The gunmen, who openly identified themselves as al-Mahdi Army fighters, took him away to a series of safe houses. They were polite and made him as comfortable as they could, but he was convinced that they would kill him because they were all local men whom he could identify easily, yet had not bothered to hide their faces.
“They haven't any belief in anything, no national or ideological issues,” Mr al-Sheikhly said. “They are just following orders of the sheikhs, who use their ignorance to make power. People say knowledge is power, but ignorance is power for the sheikhs.”
Mr al-Sheikhly had several days to reflect on what he had lost: his house had been burnt down, destroying not only his life savings but also those of his sons, who had taken shelter with him from Baghdad's mean streets and who, like most Iraqis, do not trust banks. Most painful to Mr al-Sheikhly, though, was the loss of his lifetime collection of 6,000 books.
But in the squalid little slums where his captors kept watch over him, Mr al-Sheikhly, a well-off professor of information technology who speaks fluent English, had an epiphany into why Iraq is in such a dire condition.

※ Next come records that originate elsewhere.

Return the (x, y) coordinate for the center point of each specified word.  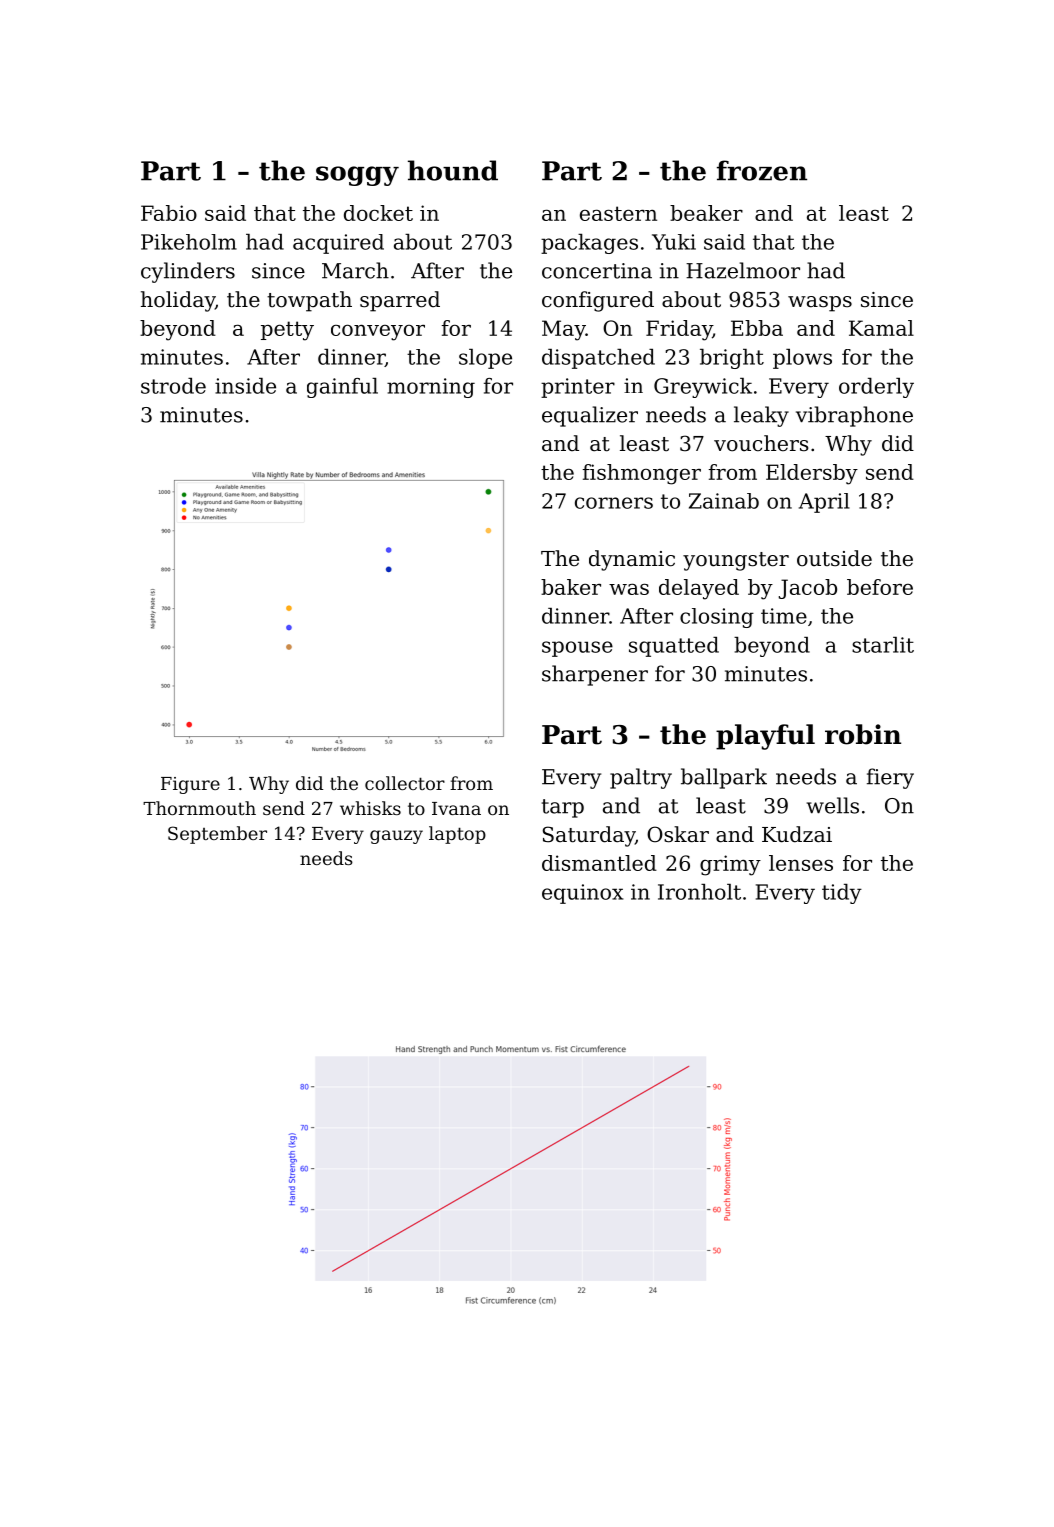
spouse (577, 649)
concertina (597, 271)
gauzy (396, 837)
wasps (820, 304)
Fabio (169, 213)
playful (765, 737)
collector (405, 783)
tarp (563, 808)
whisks (370, 808)
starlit (883, 645)
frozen (762, 170)
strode (173, 386)
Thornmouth (199, 808)
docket (378, 213)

“Most of the houses I saw were very, very simple and very, very poor. They haven't an ashtray. They haven't a table, a plastic one, they are drinking not clean water. If the Government doesn't take care to improve their lives, everything will be gone. “You know, our strategy [was] looking always for security, not for peace. We need social peace more than security.”
After almost five days in captivity, Mr al-Sheikhly was released when the al-Mahdi Army reached a tentative, Iranian-brokered agreement with the Iraqi Government. He was dumped on a street, and had to call a relative to pick him up. Although he knows who his kidnappers are, and despite being the spokesman for Iraq's push for law and order, he will not seek their arrest.
“Yes, I had 115 hard hours in my life, but you know, I still have my house in their neighbourhood. And I know them very well, and they know that I know them. And I have a family - I have to protect them.
“Maybe later. Now everything is confusing, there is nothing clear for us. Maybe after we settled everything we will look for them, we will impose the law. They are criminals. Of course we will follow them.” But, he added, “not for the time being”.